I'm dedicating this thread for mentioning concepts and settings that many have seen that they feel would be a good inspiration for games.
Feel free to post the description of the setting and plot. If you want to, leave out the origin and seep if people can guess where it's from.
Allow me to start:

Setting 1:
The players are citizens in a city full of people that lost their memories of events that happened more than 40 years ago. They work as investigators, talking to clients that may hold clues to the happenings of the cities forgotten past. Between the interaction heavy investigations, they also have to defend the populace from massive threats while piloting a giant mech, seemingly giving the power of gods to mortal hands.
Big O

Setting 2:
The characters are hunters in a gothic city full of monstrous horrors that come out at night. Running though the dark and bloody streets, the characters must face the threats of ancient evils and mad townsfolk that have grown twisted due to some strange disease. Blood, action, and horror mark the events that lead the players down the road of madness as they try to find the dark secret of the city.
Bloodborne

Setting 3:
What goes on in the world of computers? Players experience what it's like in the digital world as they take on the roles of security programs to decent the mainframe city form viruses and bugs that threaten to destroy it.
Tron or ReBoot

Setting 4:
Can you reach your new home? That is the question that each player will be asked as they see the world from the viewpoint of animals. Slipping into the persona of a little forest creature (rabbit, bat, shrew, squirrel), the characters must face the threats of a world out to do them harm as they try to find (and survive) their way to their new forest (or burrow).
Watership Down or Silverwig

Try to guess what I'm referring to here and post your own ideas.

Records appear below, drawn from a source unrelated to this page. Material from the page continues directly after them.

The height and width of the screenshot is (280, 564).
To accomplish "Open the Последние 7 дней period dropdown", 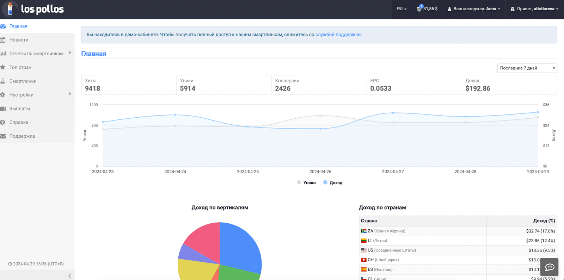I will (x=527, y=68).
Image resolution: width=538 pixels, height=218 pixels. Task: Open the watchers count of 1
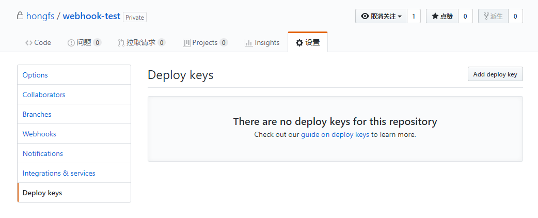coord(414,16)
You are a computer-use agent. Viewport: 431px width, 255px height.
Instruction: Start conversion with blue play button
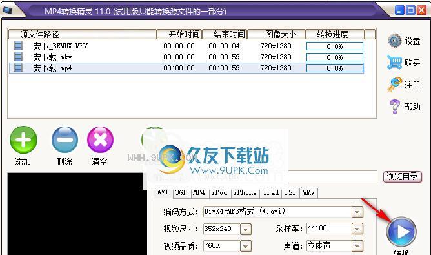pyautogui.click(x=401, y=232)
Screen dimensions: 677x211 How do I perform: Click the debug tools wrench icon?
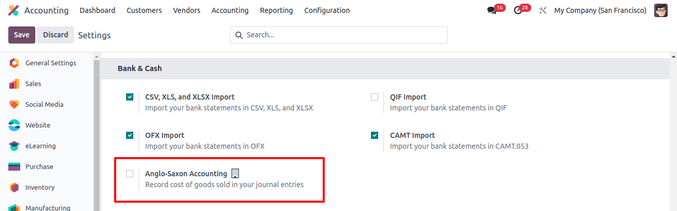543,10
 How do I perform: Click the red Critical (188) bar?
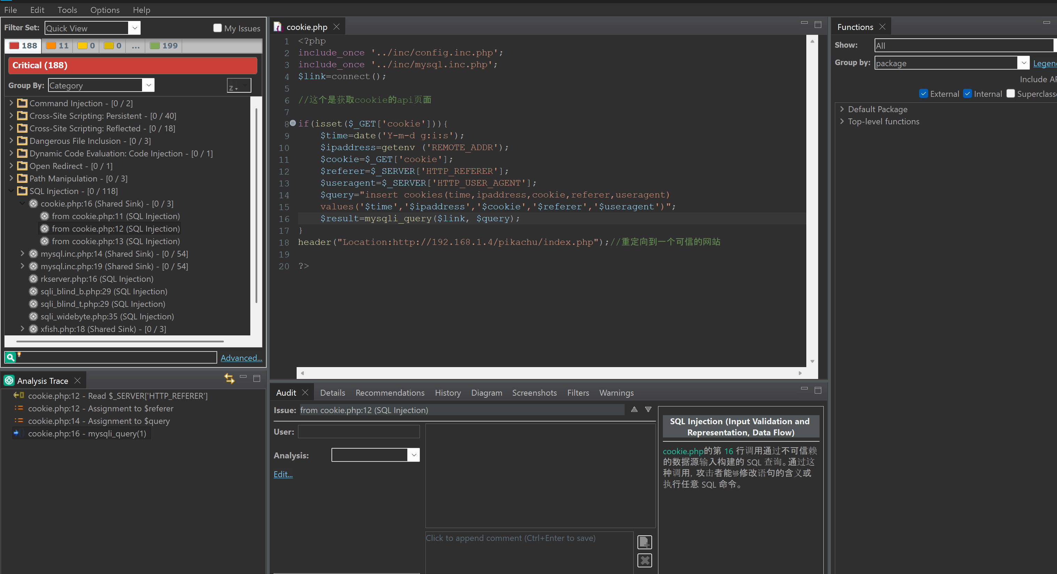coord(133,65)
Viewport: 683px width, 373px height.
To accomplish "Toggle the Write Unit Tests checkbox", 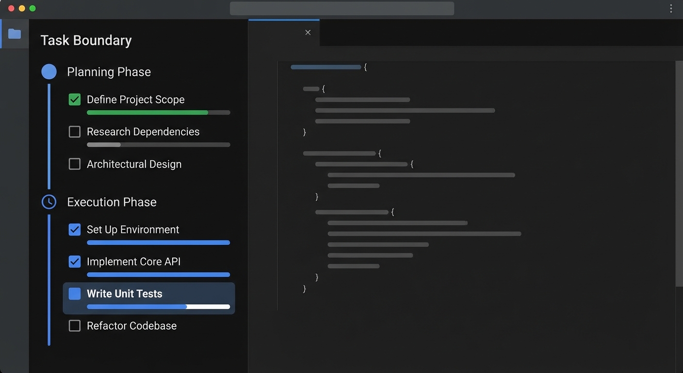I will coord(75,294).
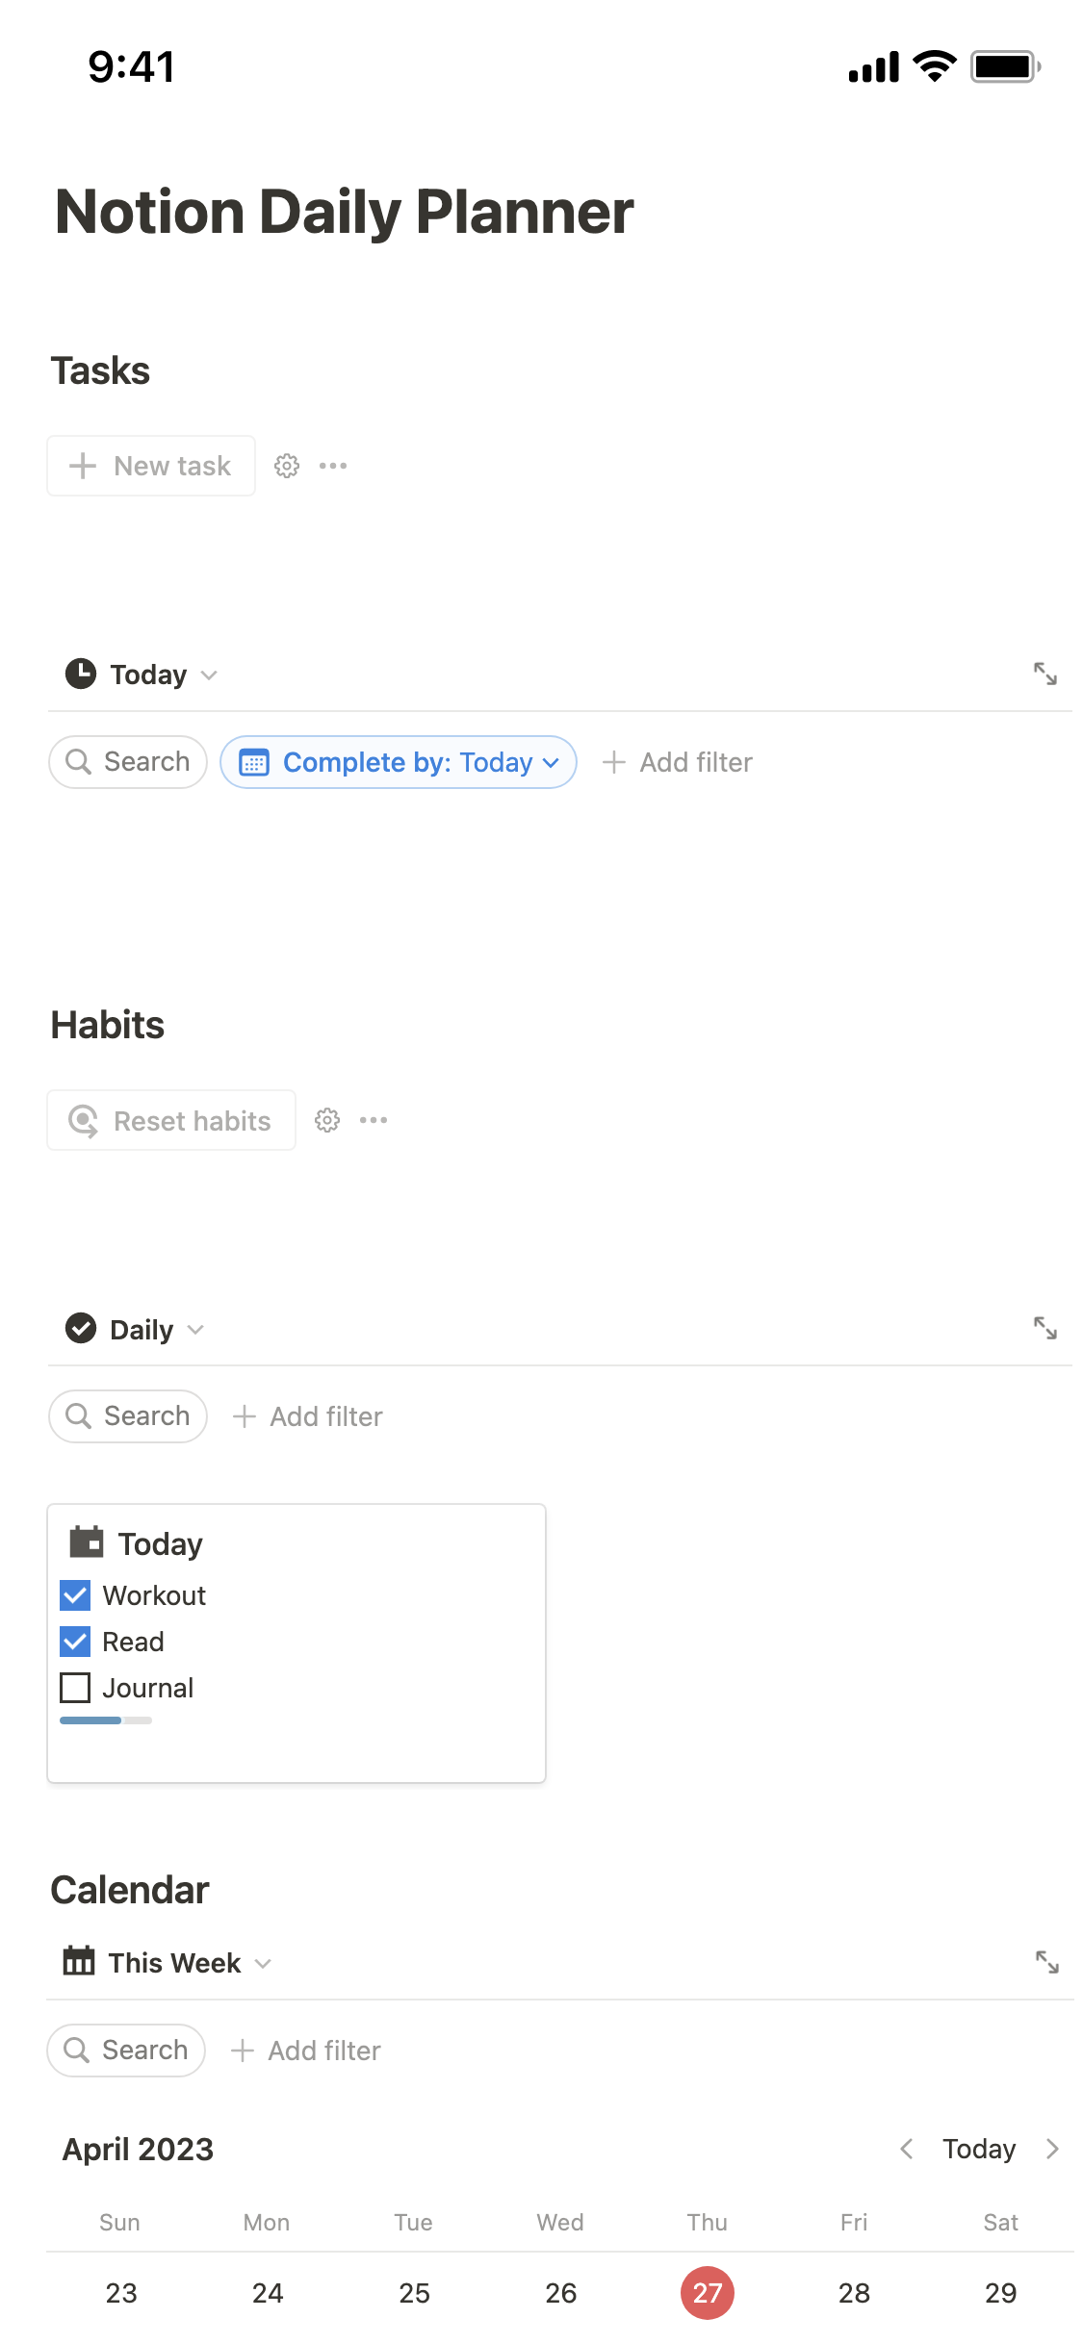Go to previous week in calendar
The image size is (1083, 2344).
(906, 2149)
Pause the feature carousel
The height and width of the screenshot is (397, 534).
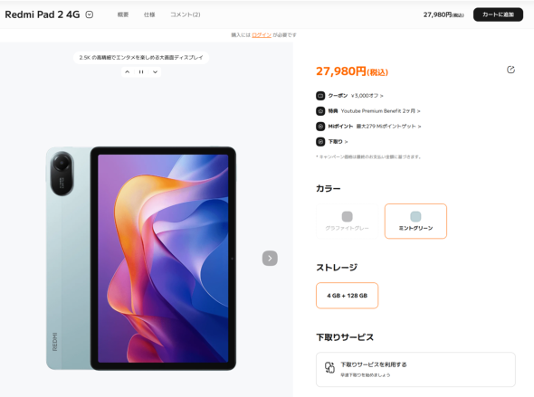pos(141,72)
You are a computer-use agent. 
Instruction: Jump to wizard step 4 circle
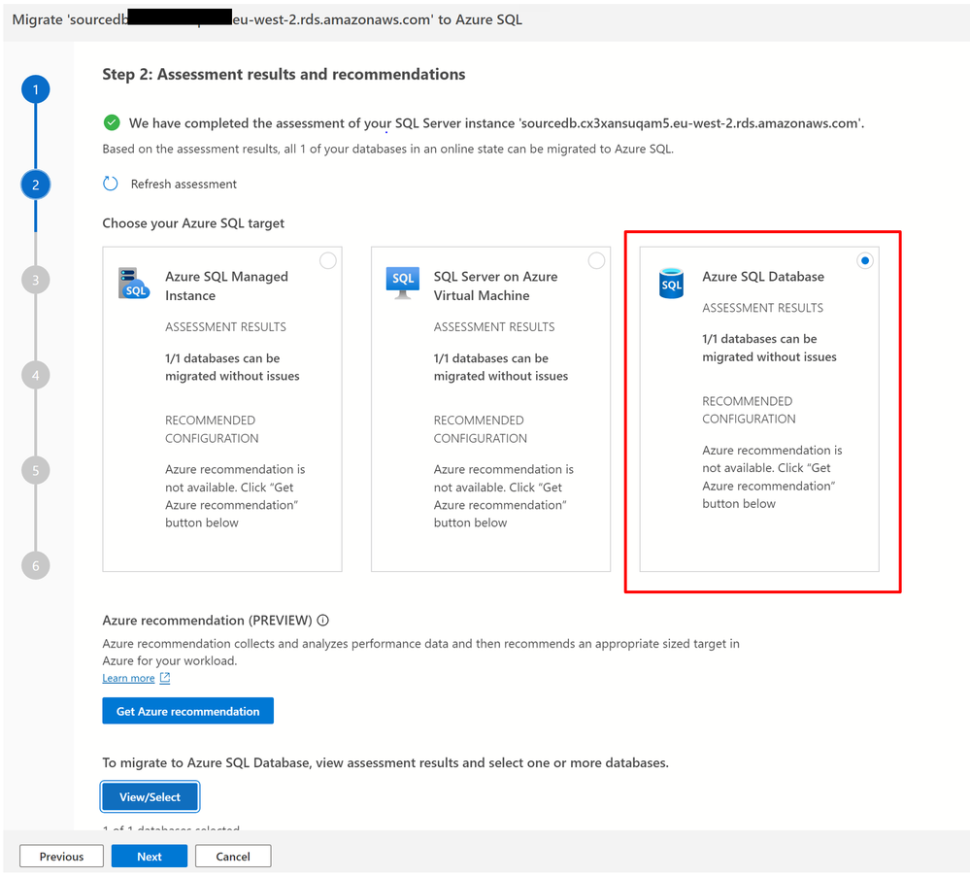click(x=35, y=376)
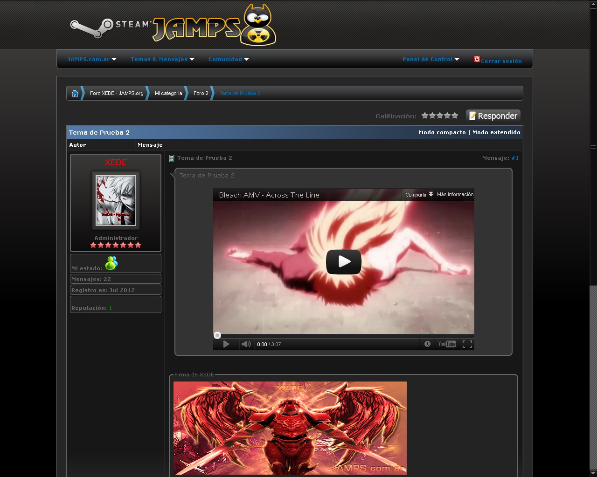Click the video progress bar scrubber
This screenshot has width=597, height=477.
click(217, 335)
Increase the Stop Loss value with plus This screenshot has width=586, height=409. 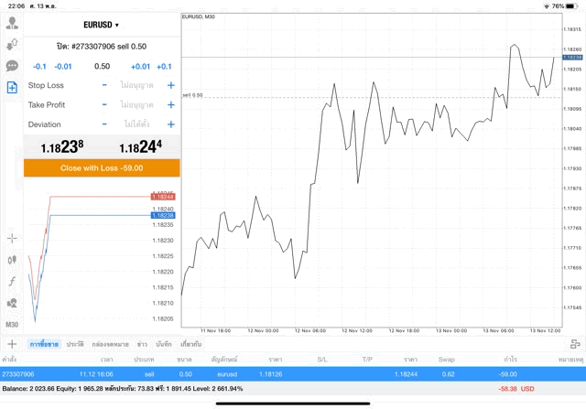point(170,85)
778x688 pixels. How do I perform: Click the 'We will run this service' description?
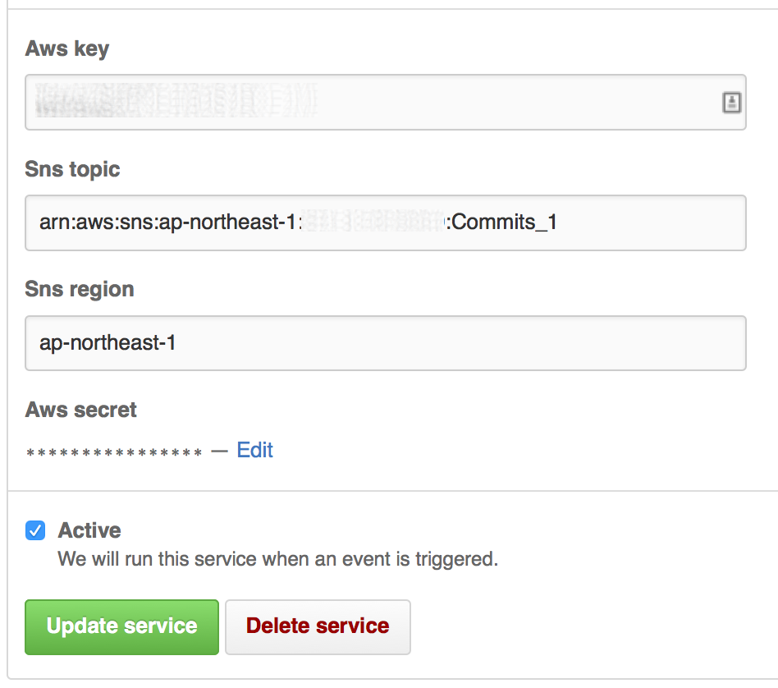278,559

PS: added answers in spoilers

AceOfFools
2015-06-03, 07:06 PM
I've written and run a one shot using BESM that was:

High Fantasy Bachelorette
The prrince(ss) of an incredibly vast magical empire is having a contest to determine who will win their hand in marriage. You play eligible bachelors that have to overcome the challenges she set (in the one shot a trade dispute between neighboring towns) while the prince(ss)'s agents watch over you and judge your fitness to be the next Emperor/Empress.

Cealocanth
2015-06-03, 08:48 PM
No idea on the first three (I tend to be hindered by lack of exposure to certain media), but setting 4 sounds like Mouseguard. Maybe you could put the answers in spoilers underneath the settings?

I have a couple for you.

The players are all sentient AI programs that exist in an attemptedly realistic, yet aged and flawed, simulated reality. While their avatars in such a program makes them appear as humanoid robots, their programming has been advancing and developing for long enough to form human levels. They travel throughout this world under the command of a seemingly omnipotent AI designed to be the voice of law, all the while being taunted and tempted by a near-invisible AI designed to plant the seeds of doubt. Upon the realization that this reality is false and limited, the players look for a way to escape.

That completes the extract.